1. 4 man Coleman tent with poles
2. 6 lb kelty 5000 ci pack
3. 3 pots and pans
4. 5 lb self inflating pad

Just over kill now down to 30-35 lbs and loving every mile

Slayer
05-15-2010, 12:28
Done it all... 6lb pack, canned food, warm weather sleeping bag in winter, too much clothing, too much food, Rambo knife.... Still going though, i just try to treat each trip like a learning experience and let my past guide me into the future.

wcgornto
05-15-2010, 12:49
I put a Camelbak upside down in my pack. It was hard to draw water and it ran out surprisingly fast.

Gunner81
05-15-2010, 20:39
1. Taking a 25 degree synthetic sleeping bag out on a 10 degree week. Froze my butt off.

2. bamboo socks - tore the bottoms of my feet up.

3. a 700 page book.

Atreus
05-15-2010, 20:56
65+ Kelty 5600ci pack which held..... large electric lantern using 6 D batteries, Rambo knife, Folding camp chair with attached foot rest, not enough food, a bunch of other necessities, too much clothing, backpack strapped to my chest with a case of beer inside; just way too much crap.
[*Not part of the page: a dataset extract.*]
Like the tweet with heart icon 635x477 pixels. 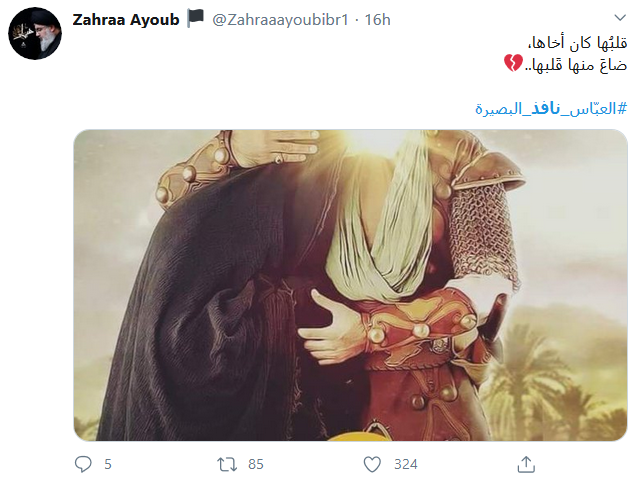pyautogui.click(x=372, y=464)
Cut it down to 31 lbs now. whew!

maicheneb
05-15-2010, 21:52
I once wore thick, cotton socks and a pair of Nikes on a day hike on the Florida Trail during a particularly cool winter day -- the trail was submerged under 1-2 feet of water the whole 5 miles I managed. On the way back, I just wanted to get back to my car so I 'bushwhacked' through a 1/4 mile of wetland terrain, water up to my hips at times.
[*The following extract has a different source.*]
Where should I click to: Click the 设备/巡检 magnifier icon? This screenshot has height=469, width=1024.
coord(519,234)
To this day, I just don't know what I was thinking (or not).

05-15-2010, 23:58
underestimated the terrain and miscalculated the mileage with some fresh gear last weekend... not too heavy, but could definetly shave pounds off with a few Benjamins...

Wise Old Owl
05-16-2010, 10:36
Confession of an old well established hiker - forgetting the Deep Woods Off and getting Rocky Mountain Spotted Fever.

TIDE-HSV
05-16-2010, 10:41
Confession of an old well established hiker - forgetting the Deep Woods Off and getting Rocky Mountain Spotted Fever.
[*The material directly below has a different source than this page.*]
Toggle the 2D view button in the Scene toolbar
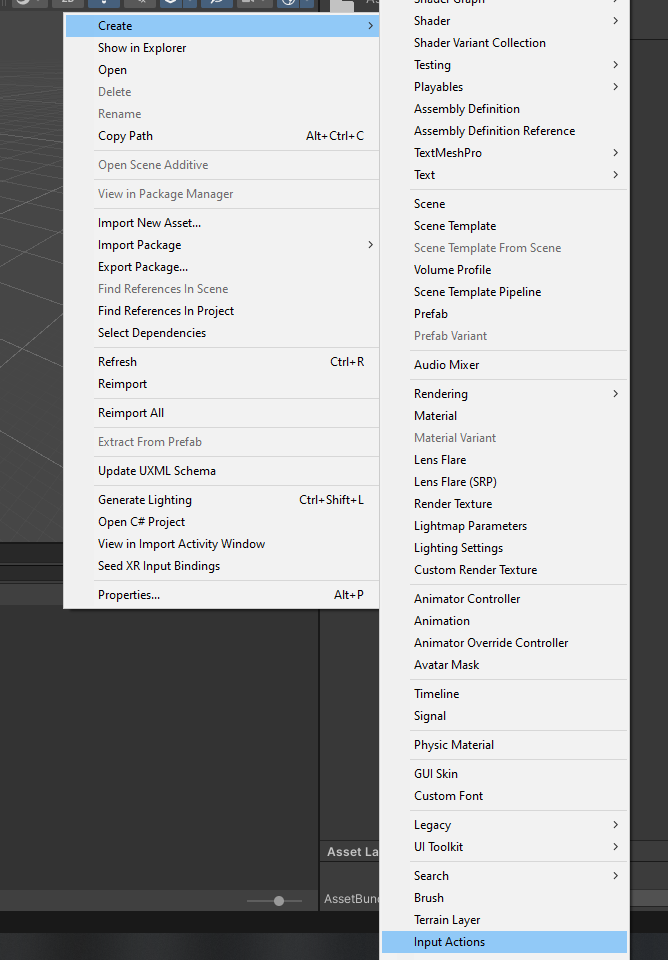This screenshot has width=668, height=960. 67,3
Arghh! My wife and I swap off tick inspection on each other. We even have to do it at home, since we live in the middle of a bunch of trees.

safn1949
05-16-2010, 12:52
Lets go back to 1988.A 10 day hike in Alaska with no resupply.
Clothes-cotton ripstop bdu's,cotton t-shirt and underwear,wool long sleeve shirt,lightweight poly longjohns (the only smart thing I did) wool felt widebrim hat.
Down coat with sewn thru seams (breezy :D)
$65 hiking boots,not even waterproof
campmor gortex
60 lb pack with everything I though I needed,used about 1/3 of the stuff.
We had frying pans,pots that would hold 6 quarts easy and so on as we cooked as a group,I will never do that again as the menu was planned by someone else.I wouldn't eat some of the "food",I use that term loosely.
70F days for about 7 days then 30's for the rest with rain,sleet and snow.I froze my tail off.
My feet were bruised on the soles after the first day and from then on,also wet for a lot of the trip,sno seal sucks.I was smart enough to have thorlo socks.
All in all one of the best times I have ever had,great bunch of people and beautiful scenery.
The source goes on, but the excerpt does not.